Will their heart be stopped during the procedure and their blood circulated through a cardiopulmonary (heart-lung) bypass machine or will it be performed “off pump”?

The heart-lung machine allows the heart to be stopped so the surgeon can operate on a heart that is blood-free and still. During off-pump cardiac surgery, the heart continues to beat normally. Only the surgical surface is immobilized while the rest of the heart keeps pumping and circulating blood to the body.

At The Valley Hospital, more than 75 percent of cardiac surgeries are performed off-pump. The off-pump procedure reduces the risk for blood transfusions and may help reduce the risk of stroke.

What are the chances the patient will need a blood transfusion?

In 2014, more than 80 percent of patients who underwent coronary bypass surgery at Valley had no transfusions at all. Minimizing the use of transfused blood reduces the risk for infection or inflammatory reactions that may be associated with transfusions.

Will the bypass be performed using veins or arteries?

Arterial grafts are superior to venous grafts because they reduce the risk of a repeat operation and result in better outcomes. Specifically, the use of the internal mammary artery is considered a quality indicator for coronary bypass surgery. At Valley, we use both single and bilateral internal mammary arteries for bypass procedures more frequently than the national average.

The bottom line: Patients should seek out an experienced cardiac surgeon and make sure that his or her results are good. The Valley Hospital has been recognized by The Society of Thoracic Surgeons, who has given us its highest rating — 3 stars — for aortic valve surgery, coronary bypass, and a combination of both procedures. Only 1.8 percent of hospitals nationally have achieved these combined awards.

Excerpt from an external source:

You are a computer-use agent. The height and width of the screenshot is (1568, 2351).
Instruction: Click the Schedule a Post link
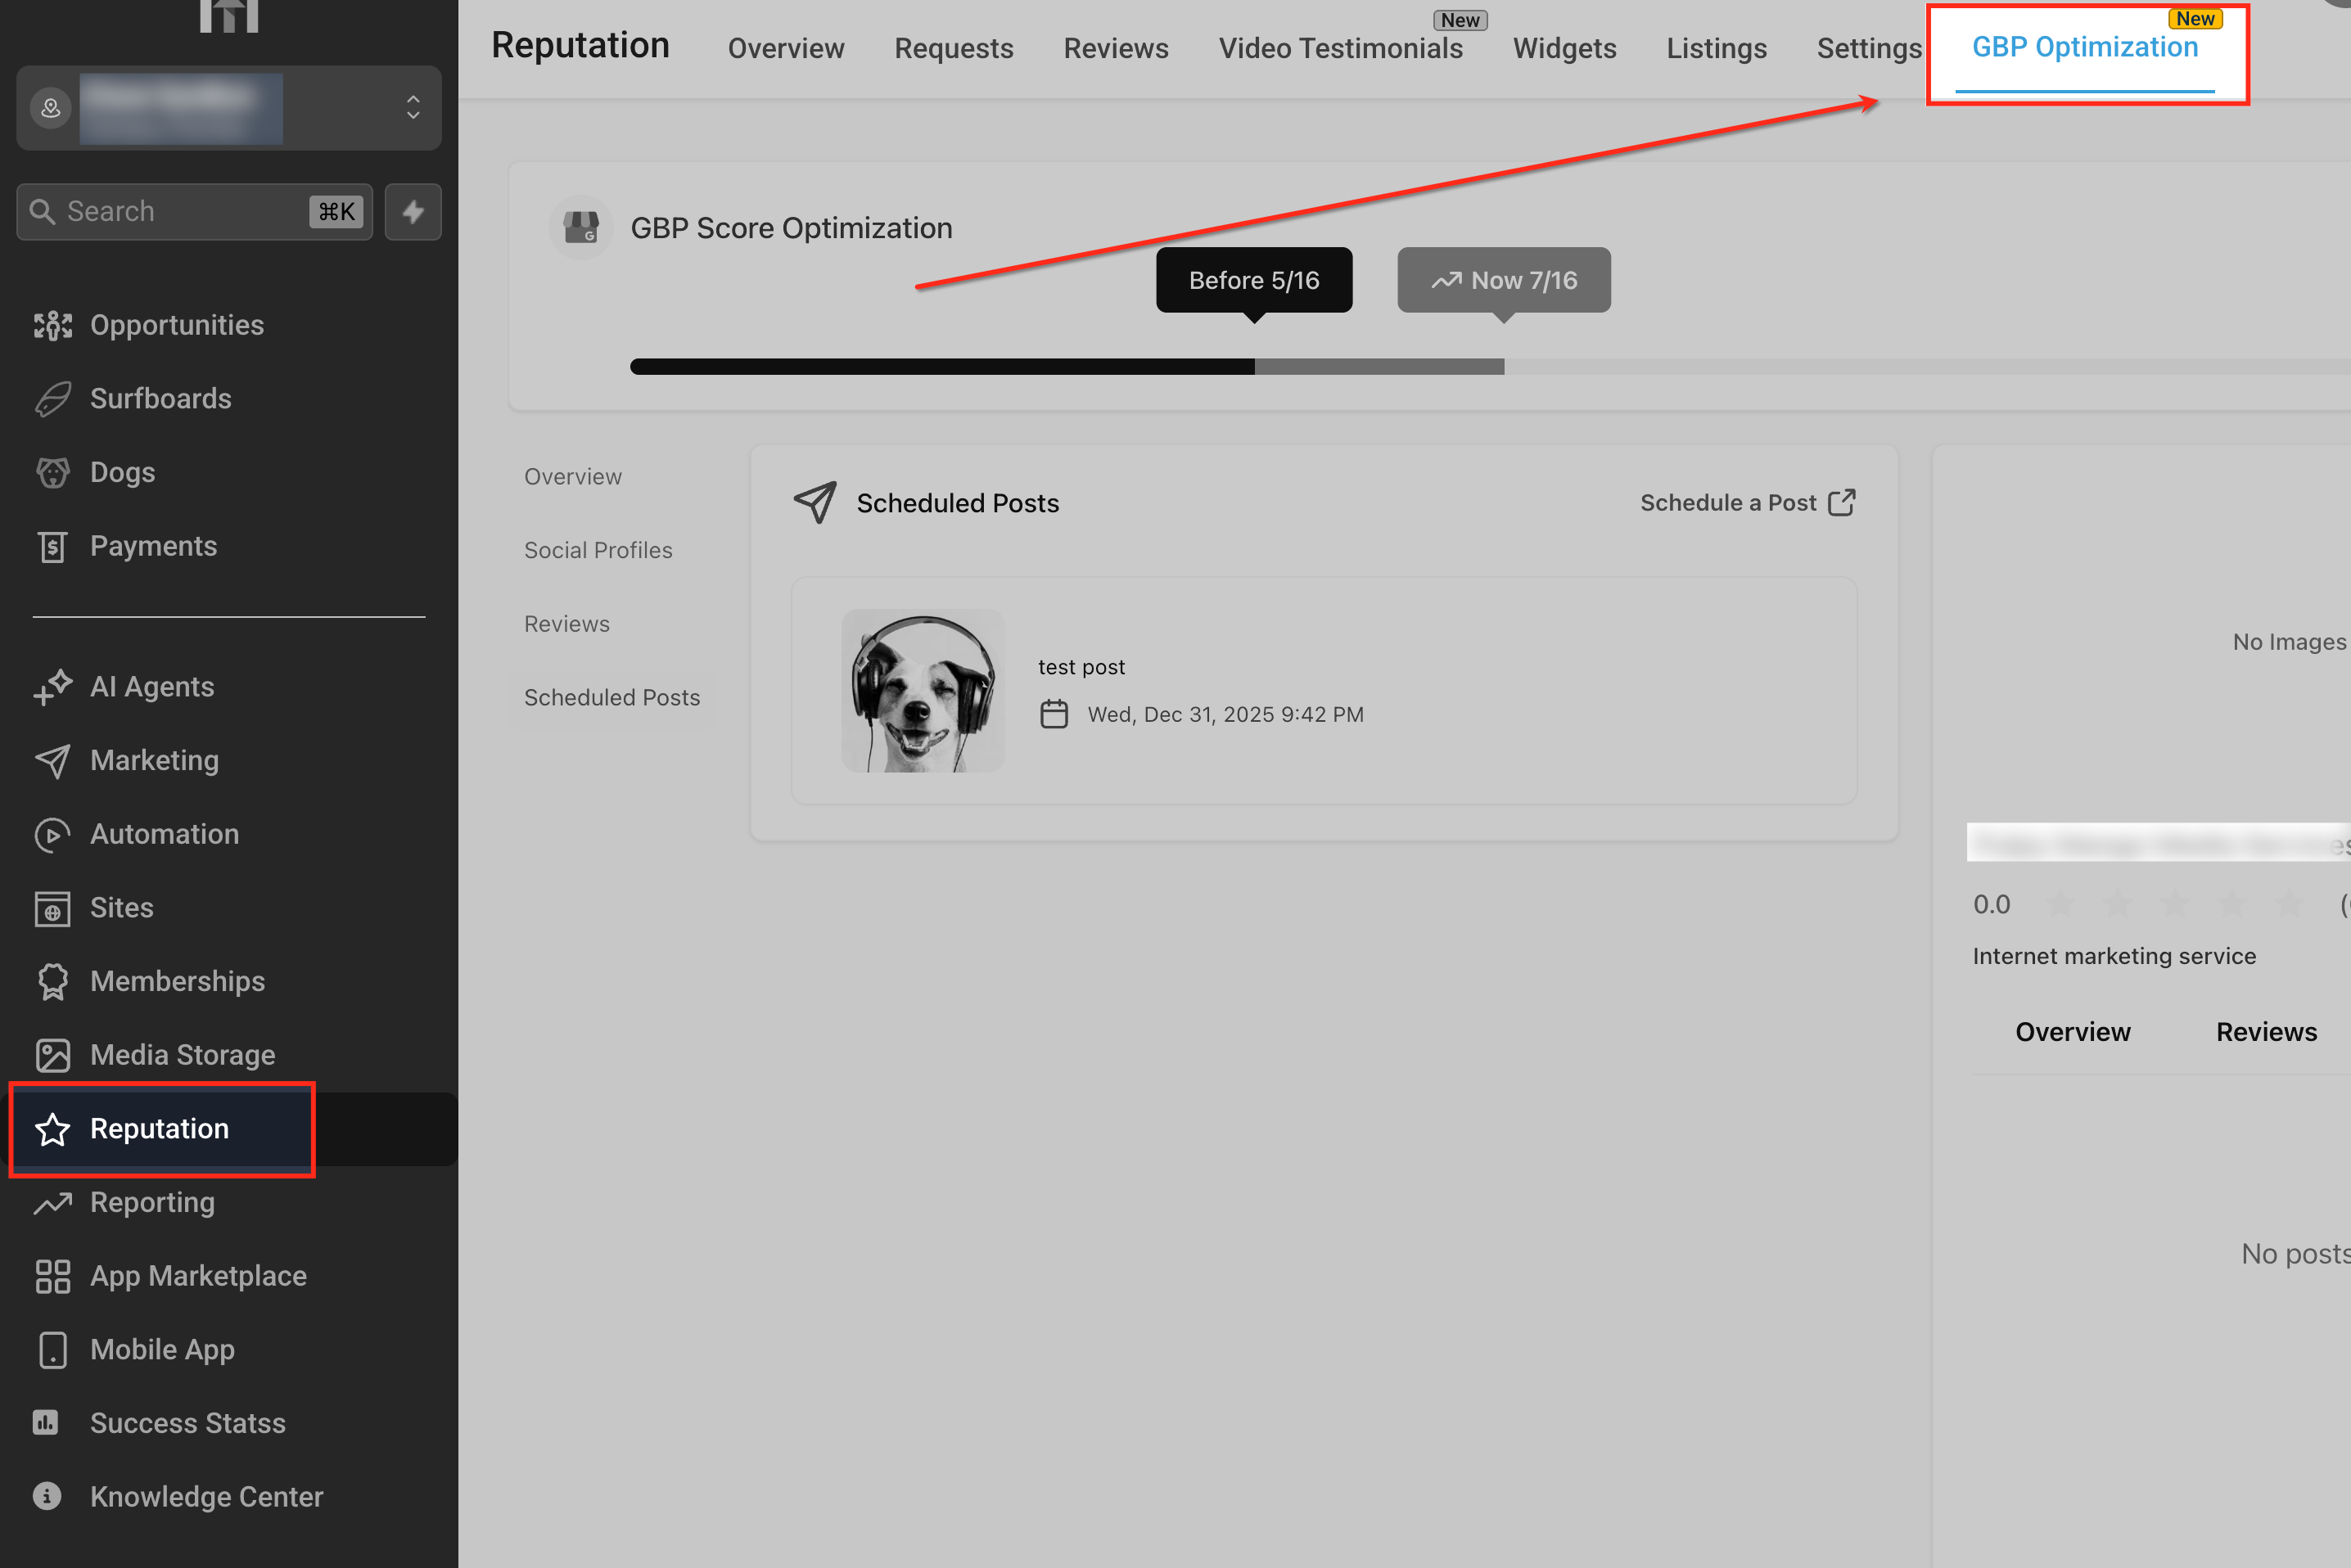pos(1746,503)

We are also proud to have been selected by the Cleveland Clinic — the No. 1 cardiac center in the country — to be a member of the Cleveland Clinic Cardiovascular Specialty Network. When seeking a cardiac surgeon, patients should also make sure that the entire program has high ratings and rankings.

By Alex Zapolanski, M.D., Director of Cardiac Surgery at The Valley Hospital in Ridgewood, N.J.

One comment

  1. Dr SAI CHANDRAN b v

    The flaws in this article:
    1. While Projecting the arterial rconduits as the best hallmark of surgeons, we should never fail to give the information that at times even when surgeon likes to harvest, the underlying anatomy or disease condition may not allow to place the mammary graft. This should not mean a surgeon of low credits.
    At the same time we need to inform that a sizeable number of venous grafts too can stay patent for 20 years.
    2. While informing that off pump CABG is superior to on pump CABG, we should also inform that there are well proven scientific studies claiming superiority of off pump over on pump CABG as the anastomotic line remains perfect in on pump as it eliminates the micro movements in the operating area due to the beating heart.